> _EXERCISE_: Down to the last line, print the data that follows exactly, without its pictures.

______

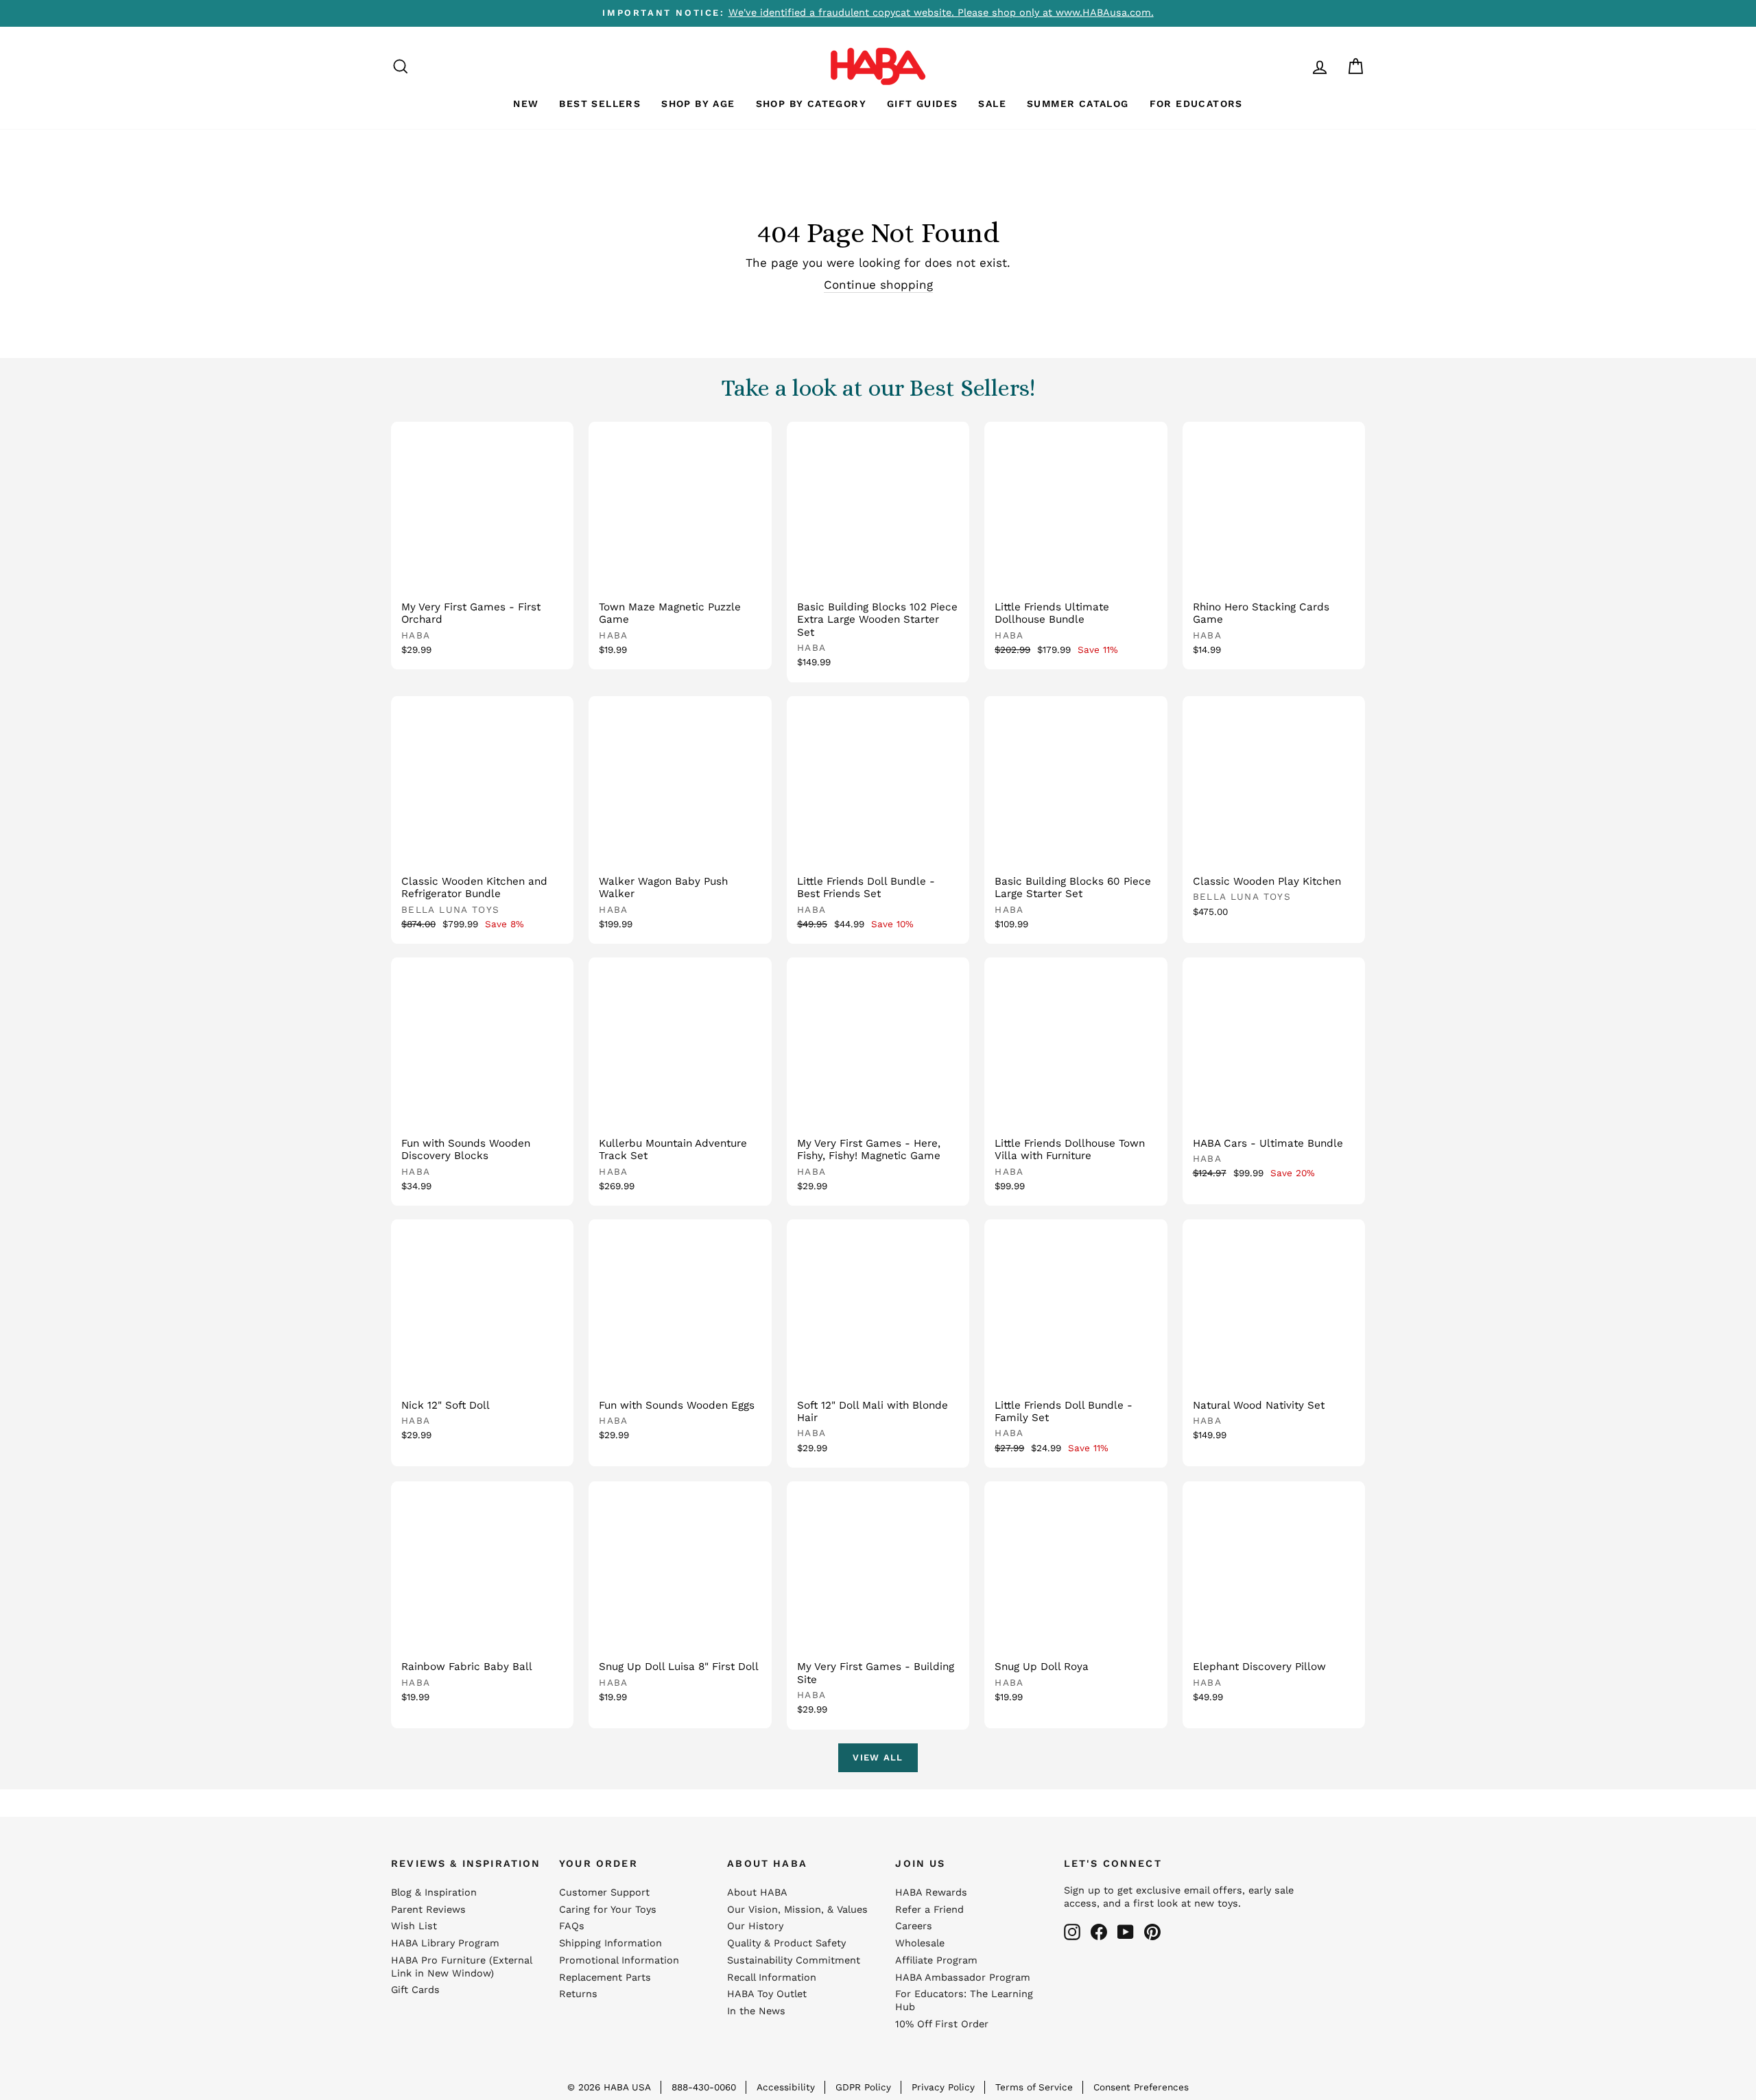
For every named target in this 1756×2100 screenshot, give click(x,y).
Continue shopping (878, 284)
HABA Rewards (931, 1892)
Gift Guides (922, 103)
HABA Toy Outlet (767, 1994)
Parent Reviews (428, 1910)
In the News (756, 2011)
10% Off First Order (941, 2024)
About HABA (757, 1892)
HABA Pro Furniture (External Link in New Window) (461, 1967)
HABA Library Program (445, 1943)
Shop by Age (698, 103)
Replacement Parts (605, 1977)
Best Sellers (600, 103)
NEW (525, 103)
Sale (992, 103)
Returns (578, 1994)
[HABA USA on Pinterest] (1152, 1932)
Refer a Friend (929, 1910)
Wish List (414, 1926)
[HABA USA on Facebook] (1099, 1932)
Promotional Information (619, 1960)
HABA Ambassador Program (962, 1977)
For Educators (1196, 103)
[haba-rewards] (1293, 66)
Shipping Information (610, 1943)
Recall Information (771, 1977)
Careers (913, 1926)
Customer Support (604, 1892)
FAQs (571, 1926)
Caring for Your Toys (607, 1910)
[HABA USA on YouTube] (1125, 1932)
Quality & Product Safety (786, 1943)
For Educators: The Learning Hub (964, 2000)
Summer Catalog (1078, 103)
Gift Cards (415, 1990)
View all (878, 1757)
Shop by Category (811, 103)
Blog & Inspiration (434, 1892)
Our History (755, 1926)
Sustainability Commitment (793, 1960)
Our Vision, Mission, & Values (797, 1910)
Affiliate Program (936, 1960)
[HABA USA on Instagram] (1072, 1932)
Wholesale (920, 1943)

______

> _EXPECTED OUTPUT_:
For every named target in this 1756×2100 screenshot, give click(x,y).
Continue shopping (878, 284)
HABA Rewards (931, 1892)
Gift Guides (922, 103)
HABA Toy Outlet (767, 1994)
Parent Reviews (428, 1910)
In the News (756, 2011)
10% Off First Order (941, 2024)
About HABA (757, 1892)
HABA Pro Furniture (External Link in New Window) (461, 1967)
HABA Library Program (445, 1943)
Shop by Age (698, 103)
Replacement Parts (605, 1977)
Best Sellers (600, 103)
NEW (525, 103)
Sale (992, 103)
Returns (578, 1994)
[HABA USA on Pinterest] (1152, 1932)
Refer a Friend (929, 1910)
Wish List (414, 1926)
[HABA USA on Facebook] (1099, 1932)
Promotional Information (619, 1960)
HABA Ambassador Program (962, 1977)
For Educators (1196, 103)
[haba-rewards] (1293, 66)
Shipping Information (610, 1943)
Recall Information (771, 1977)
Careers (913, 1926)
Customer Support (604, 1892)
FAQs (571, 1926)
Caring for Your Toys (607, 1910)
[HABA USA on YouTube] (1125, 1932)
Quality & Product Safety (786, 1943)
For Educators: The Learning Hub (964, 2000)
Summer Catalog (1078, 103)
Gift Cards (415, 1990)
View all (878, 1757)
Shop by Category (811, 103)
Blog & Inspiration (434, 1892)
Our History (755, 1926)
Sustainability Commitment (793, 1960)
Our Vision, Mission, & Values (797, 1910)
Affiliate Program (936, 1960)
[HABA USA on Instagram] (1072, 1932)
Wholesale (920, 1943)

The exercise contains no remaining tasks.